Armageddon is well known in our culture as the “final battle” for the future of the planet. But the way people imagine this battle differs greatly from the biblical reality.
According to Hollywood, “Armageddon” is a special effects punch-up where the outcome is doubtful right up to the last minute. According to the Bible, “Armageddon” is all build-up and no follow-through. It’s a case of “first round, first minute” for the good guys!
Before we consider it, we’ll set the scene in the book of Revelation. If you like, you can skip the outline below, but it shows some of my “working” for why I consider “Armageddon” the way that I do…
Outline of Revelation
In Chapter 1 John sees a vision of the risen Christ.
In Chapters 2-3: Christ addresses seven churches.
In Chapters 4-5: As a slain Lamb, the Son approaches the enthroned Father and takes the scroll from His hand – here are the title deeds to creation.
Then we have the largest section of Revelation: from chapter 6 to chapter 20. This shows the unravelling of the scroll. Jesus, the Lamb, unfolds God’s history. These chapters show us the history of the world from Christ’s first coming until His second.
And so chapters 21-22 show us God’s new world – the new heavens and new earth. This is the ultimate “happily ever after”.
Most people think of Revelation as a book about the future, yet the great majority of the book tells us about the present. What we see in chapters 6-20 are are 7 action replays of this history from different angles. So we see…
Chapter 6: The opening of the seven seals.
Chapter 8-11: The blowing of the seven trumpets.
Chapters 12-14: We meet the unholy trinity: the Dragon (Satan), the Beast and the False Prophet (his earthly intermediaries). We also meet the anti-church: Babylon.
Chapters 15-16: The pouring out of the seven bowls of judgement.
Then we see the defeat of the four evil forces…
Chapters 17-18: The destruction of Babylon (the false church)
Chapter 19: The destruction of the Beast and the False prophet.

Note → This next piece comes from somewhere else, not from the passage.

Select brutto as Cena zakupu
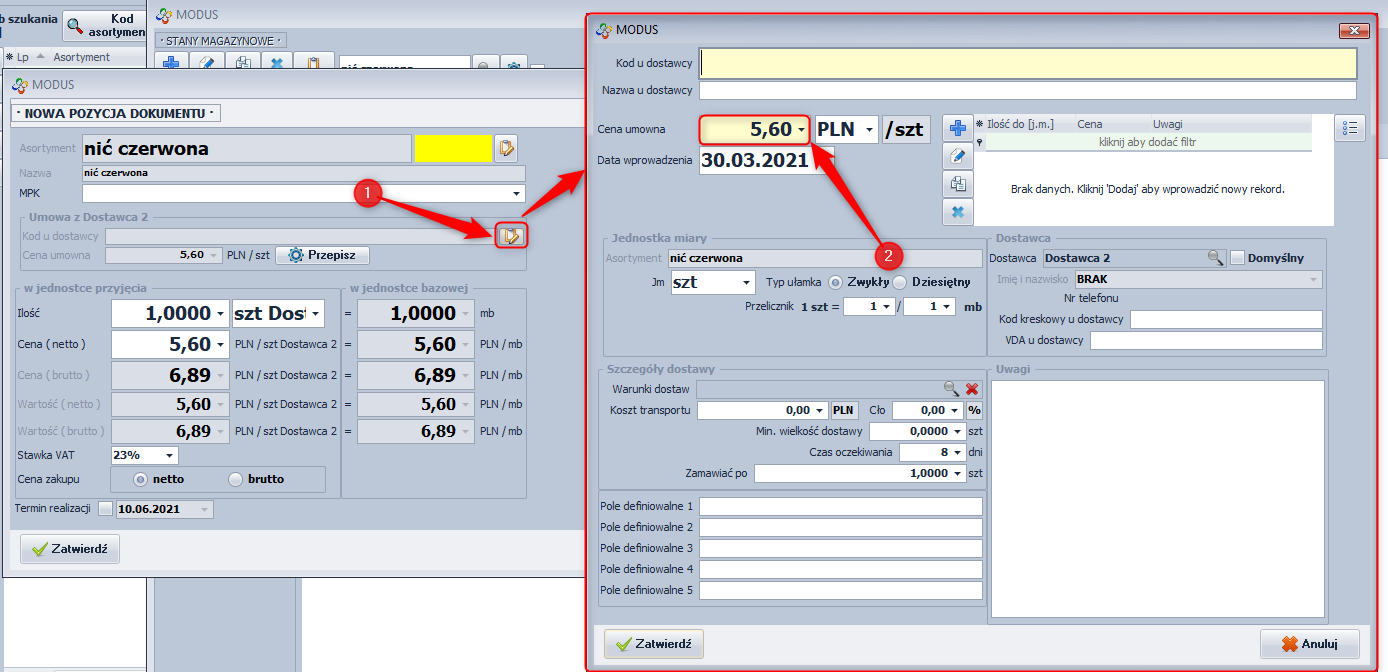Screen dimensions: 1388x672 point(236,479)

Chapter 20: The destruction of Satan.
Some may not agree with my outline, but it seems clear to me that these are not seven consecutive scenes of judgement. Here are seven “action replays” of the same reality viewed from different angles.
One of the reasons I take this view is because of “Armageddon”. There are three final “punch-ups” narrated in Revelation. They correspond to the defeat of Babylon, the defeat of the Beast and False Prophet and the defeat of Satan. Either God fails to eradicate evil twice but gets it right on the third attempt, or all three descriptions are true descriptions of “the end.”

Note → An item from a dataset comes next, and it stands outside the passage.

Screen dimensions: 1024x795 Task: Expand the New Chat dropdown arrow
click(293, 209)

If that’s right, then the “Armageddon” passage is one of three angles on the same last battle. See if you can spot the common theme in all three tellings:
[They were gathered] to the battle of that great day of God Almighty…. And he gathered them together into a place called in the Hebrew tongue Armageddon. And the seventh angel poured out his vial into the air; and there came a great voice out of the temple of heaven, from the throne, saying, It is done. (Revelation 16:14-17)
And I saw the beast, and the kings of the earth, and their armies, gathered together to make war against him that sat on the horse, and against his army. And the beast was taken, and with him the false prophet that wrought miracles before him. (Revelation 19:19-20)
Satan shall go out to deceive the nations which are in the four quarters of the earth, Gog and Magog, to gather them together to battle: the number of whom is as the sand of the sea. And they went up on the breadth of the earth, and compassed the camp of the saints about, and the beloved city: and fire came down from God out of heaven, and devoured them. And the devil that deceived them was cast into the lake of fire and brimstone, where the beast and the false prophet are, and shall be tormented day and night for ever and ever. (Revelation 20:7-10)
Did you notice the common theme? There is a menacing build up followed by a complete non-event of a conclusion. There’s stockpiling of weapons, there’s amassing of troops, there’s sabre-rattling. But the minute God’s had enough – it’s over. There’s a knockout punch before the bell has sounded.
Evil is not an equal and opposite force which gives God a run for His money. As we saw with “the bottomless pit” – darkness is no match for light. Emptiness is no match for fullness.
Do you worry about the future? Does it seem like the darkness will win?
Take heart, the Lamb wins. When push really does come to shove, Armageddon is no contest!